[Stored data entries]
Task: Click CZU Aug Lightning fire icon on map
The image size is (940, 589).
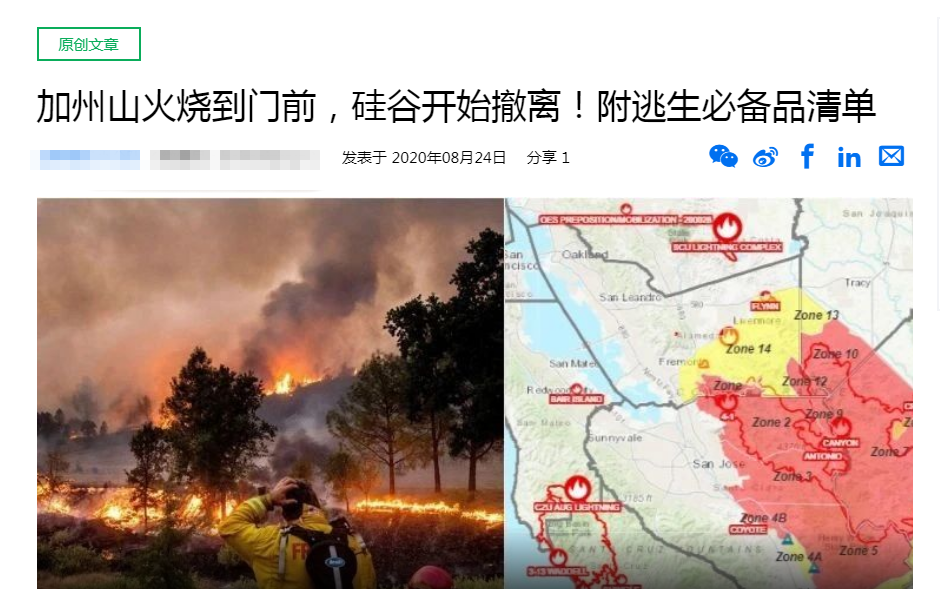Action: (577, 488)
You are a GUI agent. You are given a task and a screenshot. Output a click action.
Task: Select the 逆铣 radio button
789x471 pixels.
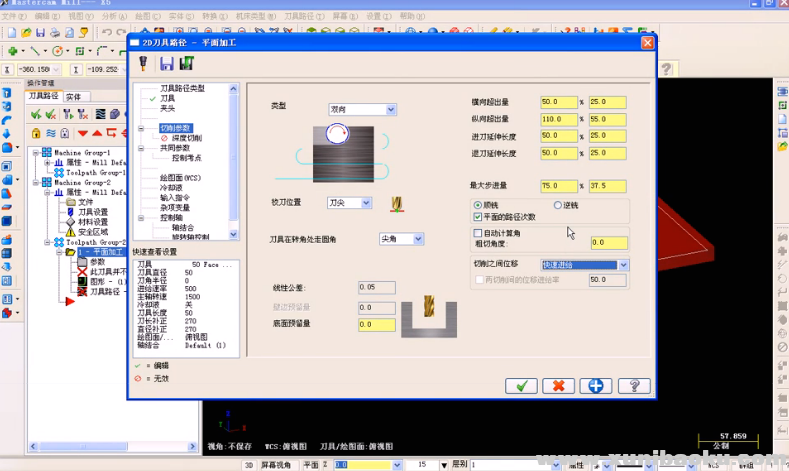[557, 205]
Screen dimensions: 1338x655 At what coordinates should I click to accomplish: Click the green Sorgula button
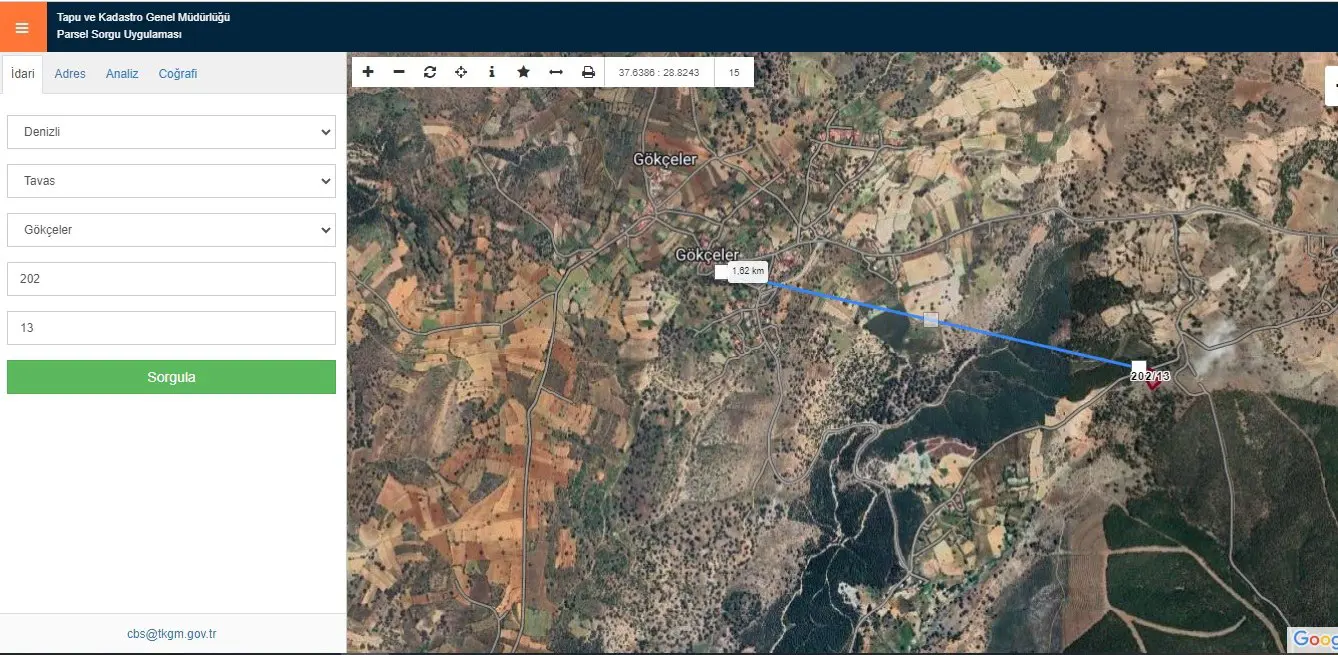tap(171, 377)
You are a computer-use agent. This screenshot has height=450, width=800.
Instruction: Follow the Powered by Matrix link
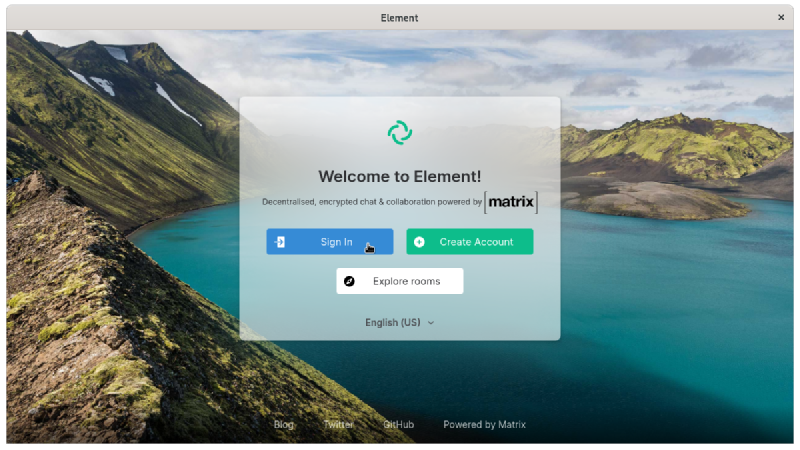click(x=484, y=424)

Task directions: Your answer must be the records exactly as they stand, with no pictures in it.

Result of this task:
Task: Click CZU Aug Lightning fire icon on map
The image size is (940, 589).
Action: (577, 488)
You are a GUI agent. You are given a task and a screenshot. Output a click action.
Task: Select the 逆铣 radio button
789x471 pixels.
[557, 205]
Screen dimensions: 1338x655 At what coordinates should I click to accomplish: Click the green Sorgula button
tap(171, 377)
You are a computer-use agent. This screenshot has height=450, width=800.
Instruction: Follow the Powered by Matrix link
click(x=484, y=424)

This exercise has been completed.